[Information given Boundary: Start]
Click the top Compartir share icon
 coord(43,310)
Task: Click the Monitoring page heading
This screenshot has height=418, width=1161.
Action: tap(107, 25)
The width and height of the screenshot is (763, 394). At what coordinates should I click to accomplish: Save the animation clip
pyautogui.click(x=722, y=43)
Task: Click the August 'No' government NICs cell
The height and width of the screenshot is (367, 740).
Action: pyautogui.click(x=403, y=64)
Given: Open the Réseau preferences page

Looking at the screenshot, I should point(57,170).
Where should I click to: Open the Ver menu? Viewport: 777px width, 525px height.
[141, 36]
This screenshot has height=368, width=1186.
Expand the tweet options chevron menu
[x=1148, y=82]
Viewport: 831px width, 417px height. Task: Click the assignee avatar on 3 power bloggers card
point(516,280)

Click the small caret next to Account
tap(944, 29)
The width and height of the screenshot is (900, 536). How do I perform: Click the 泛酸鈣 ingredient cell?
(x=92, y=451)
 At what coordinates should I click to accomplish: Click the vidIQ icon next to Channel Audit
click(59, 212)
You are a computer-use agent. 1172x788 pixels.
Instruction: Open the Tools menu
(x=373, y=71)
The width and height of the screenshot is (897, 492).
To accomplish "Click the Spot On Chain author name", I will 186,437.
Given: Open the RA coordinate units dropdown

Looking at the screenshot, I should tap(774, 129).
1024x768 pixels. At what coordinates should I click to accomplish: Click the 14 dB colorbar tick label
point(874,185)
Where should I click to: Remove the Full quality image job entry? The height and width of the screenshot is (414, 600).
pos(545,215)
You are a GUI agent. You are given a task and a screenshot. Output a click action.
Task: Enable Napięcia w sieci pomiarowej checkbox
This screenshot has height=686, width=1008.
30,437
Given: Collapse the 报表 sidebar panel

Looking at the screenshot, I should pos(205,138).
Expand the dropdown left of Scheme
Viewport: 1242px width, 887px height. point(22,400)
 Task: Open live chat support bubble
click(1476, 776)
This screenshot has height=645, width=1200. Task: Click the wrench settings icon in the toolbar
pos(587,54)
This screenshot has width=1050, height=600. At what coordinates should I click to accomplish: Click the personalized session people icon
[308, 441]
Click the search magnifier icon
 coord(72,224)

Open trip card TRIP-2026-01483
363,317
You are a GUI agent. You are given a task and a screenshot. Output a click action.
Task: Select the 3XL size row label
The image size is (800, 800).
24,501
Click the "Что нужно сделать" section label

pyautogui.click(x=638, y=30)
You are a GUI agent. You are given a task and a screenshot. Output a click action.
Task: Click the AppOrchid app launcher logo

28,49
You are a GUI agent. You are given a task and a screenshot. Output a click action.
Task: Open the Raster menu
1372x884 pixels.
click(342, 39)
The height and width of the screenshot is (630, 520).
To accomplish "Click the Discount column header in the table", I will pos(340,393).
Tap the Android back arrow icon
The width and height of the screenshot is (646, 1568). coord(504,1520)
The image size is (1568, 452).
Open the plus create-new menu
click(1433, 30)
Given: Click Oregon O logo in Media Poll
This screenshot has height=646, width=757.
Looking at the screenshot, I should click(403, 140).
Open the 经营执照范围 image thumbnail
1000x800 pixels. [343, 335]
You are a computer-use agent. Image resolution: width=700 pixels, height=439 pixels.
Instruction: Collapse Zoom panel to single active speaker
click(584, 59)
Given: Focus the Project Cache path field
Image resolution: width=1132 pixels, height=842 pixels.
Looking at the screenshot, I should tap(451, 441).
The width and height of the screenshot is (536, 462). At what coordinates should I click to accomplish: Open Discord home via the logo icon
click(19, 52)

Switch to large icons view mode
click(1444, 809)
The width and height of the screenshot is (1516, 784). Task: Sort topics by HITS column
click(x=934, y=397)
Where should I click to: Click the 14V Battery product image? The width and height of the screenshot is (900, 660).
[Information given Boundary: End]
_Problem requirements_: One stretch of the lines above is wanted, from the line that contains "The width and height of the screenshot is (897, 492)." through the line that contains "Task: Select the 3XL size row label". Output it exactly.

_Exercise response_:
The width and height of the screenshot is (897, 492).
To accomplish "Click the Spot On Chain author name", I will 186,437.
Given: Open the RA coordinate units dropdown

Looking at the screenshot, I should tap(774, 129).
1024x768 pixels. At what coordinates should I click to accomplish: Click the 14 dB colorbar tick label
point(874,185)
Where should I click to: Remove the Full quality image job entry? The height and width of the screenshot is (414, 600).
pos(545,215)
You are a GUI agent. You are given a task and a screenshot. Output a click action.
Task: Enable Napięcia w sieci pomiarowej checkbox
This screenshot has height=686, width=1008.
30,437
Given: Collapse the 报表 sidebar panel

Looking at the screenshot, I should pos(205,138).
Expand the dropdown left of Scheme
Viewport: 1242px width, 887px height. point(22,400)
 Task: Open live chat support bubble
click(1476, 776)
This screenshot has height=645, width=1200. Task: Click the wrench settings icon in the toolbar
pos(587,54)
This screenshot has width=1050, height=600. At what coordinates should I click to accomplish: Click the personalized session people icon
[308, 441]
Click the search magnifier icon
 coord(72,224)

Open trip card TRIP-2026-01483
363,317
You are a GUI agent. You are given a task and a screenshot. Output a click action.
Task: Select the 3XL size row label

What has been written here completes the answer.